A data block
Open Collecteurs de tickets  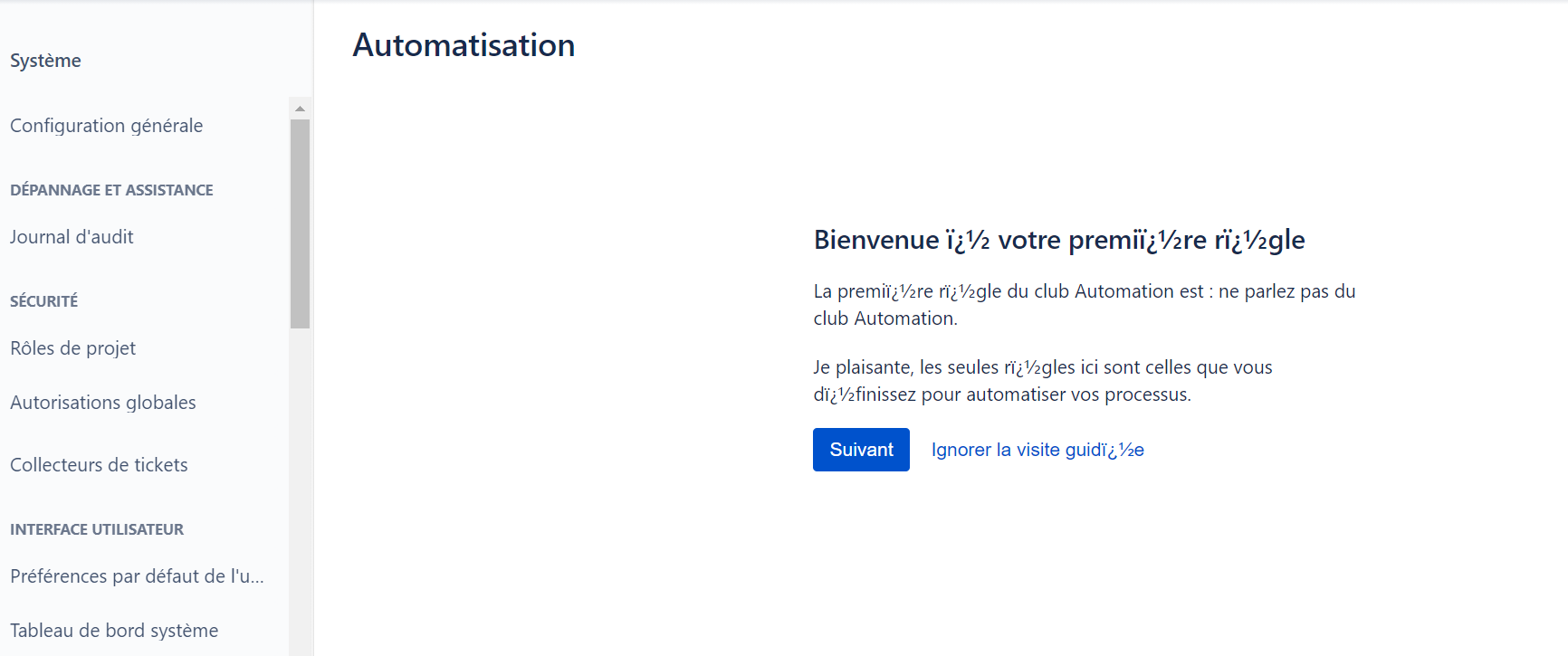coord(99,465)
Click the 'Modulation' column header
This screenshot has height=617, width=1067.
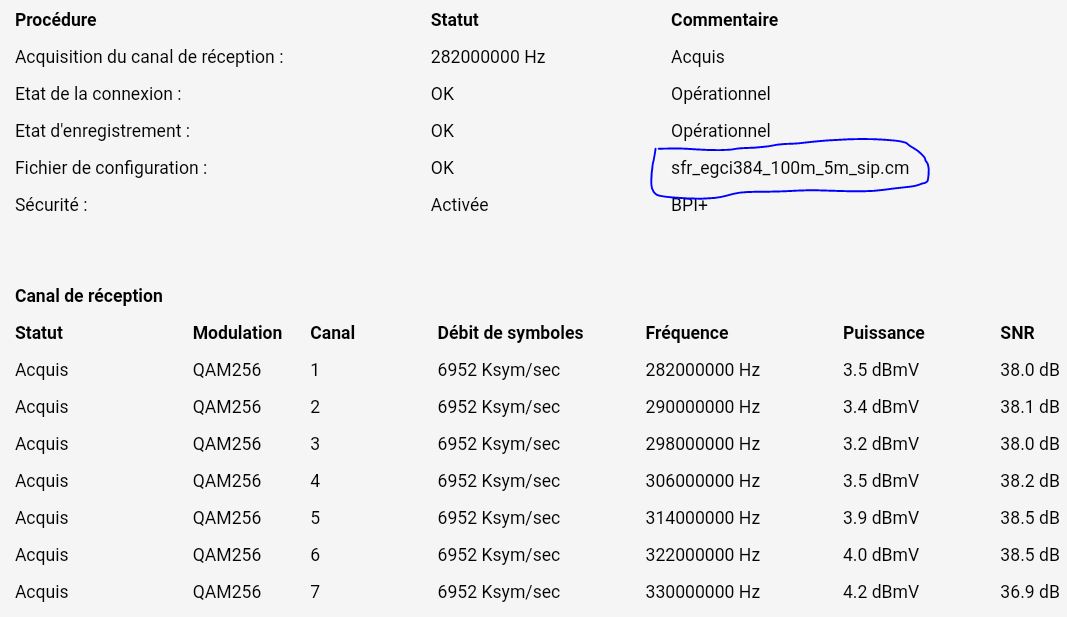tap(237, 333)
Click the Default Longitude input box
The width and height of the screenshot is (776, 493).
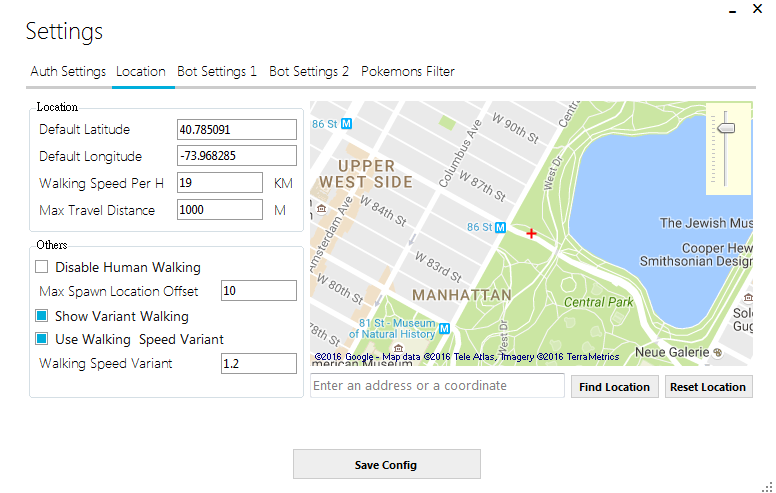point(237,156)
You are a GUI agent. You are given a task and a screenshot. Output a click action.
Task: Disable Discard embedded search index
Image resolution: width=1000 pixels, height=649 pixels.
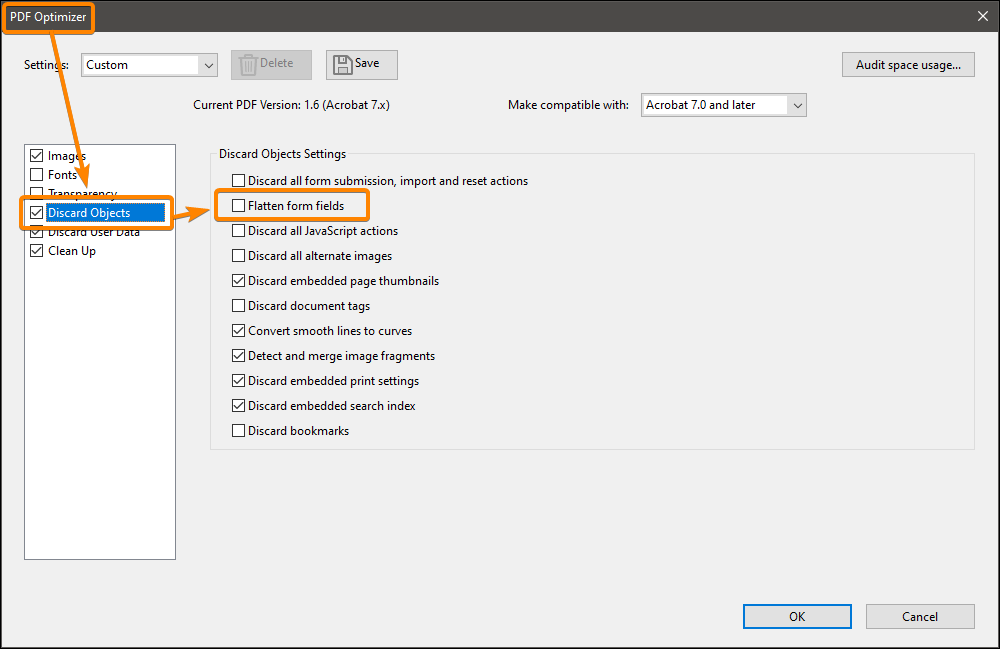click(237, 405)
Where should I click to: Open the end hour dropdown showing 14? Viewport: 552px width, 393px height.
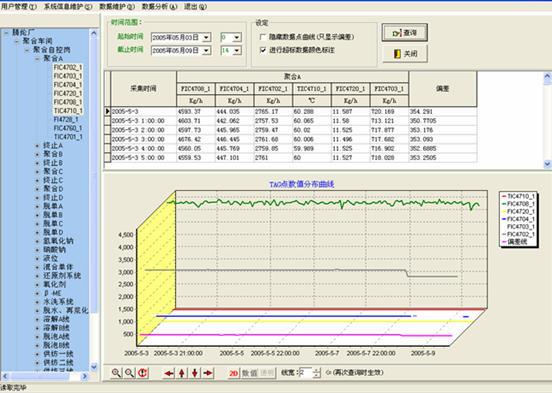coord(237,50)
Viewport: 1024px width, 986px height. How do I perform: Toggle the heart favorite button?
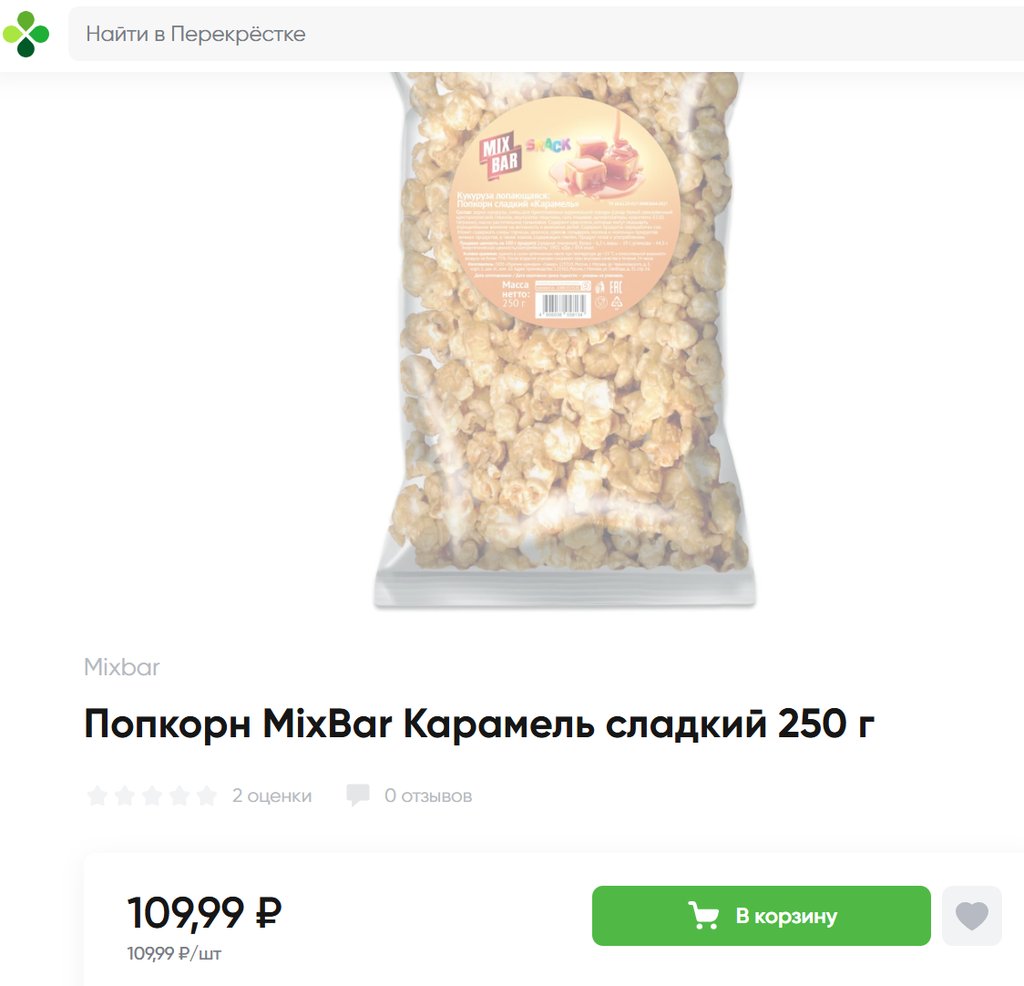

**What the exercise asks:**
Please pull out the lines of the records starting with the line that contains "You are a GUI" and going on through the line that contains "coord(237,50)", and copy them unchanged. Leave the pictures out of your answer.

**Expected output:**
You are a GUI agent. You are given a task and a screenshot. Output a click action.
Task: Disable Discard embedded search index
Image resolution: width=1000 pixels, height=649 pixels.
click(237, 405)
Where should I click to: Open the end hour dropdown showing 14? Viewport: 552px width, 393px height.
coord(237,50)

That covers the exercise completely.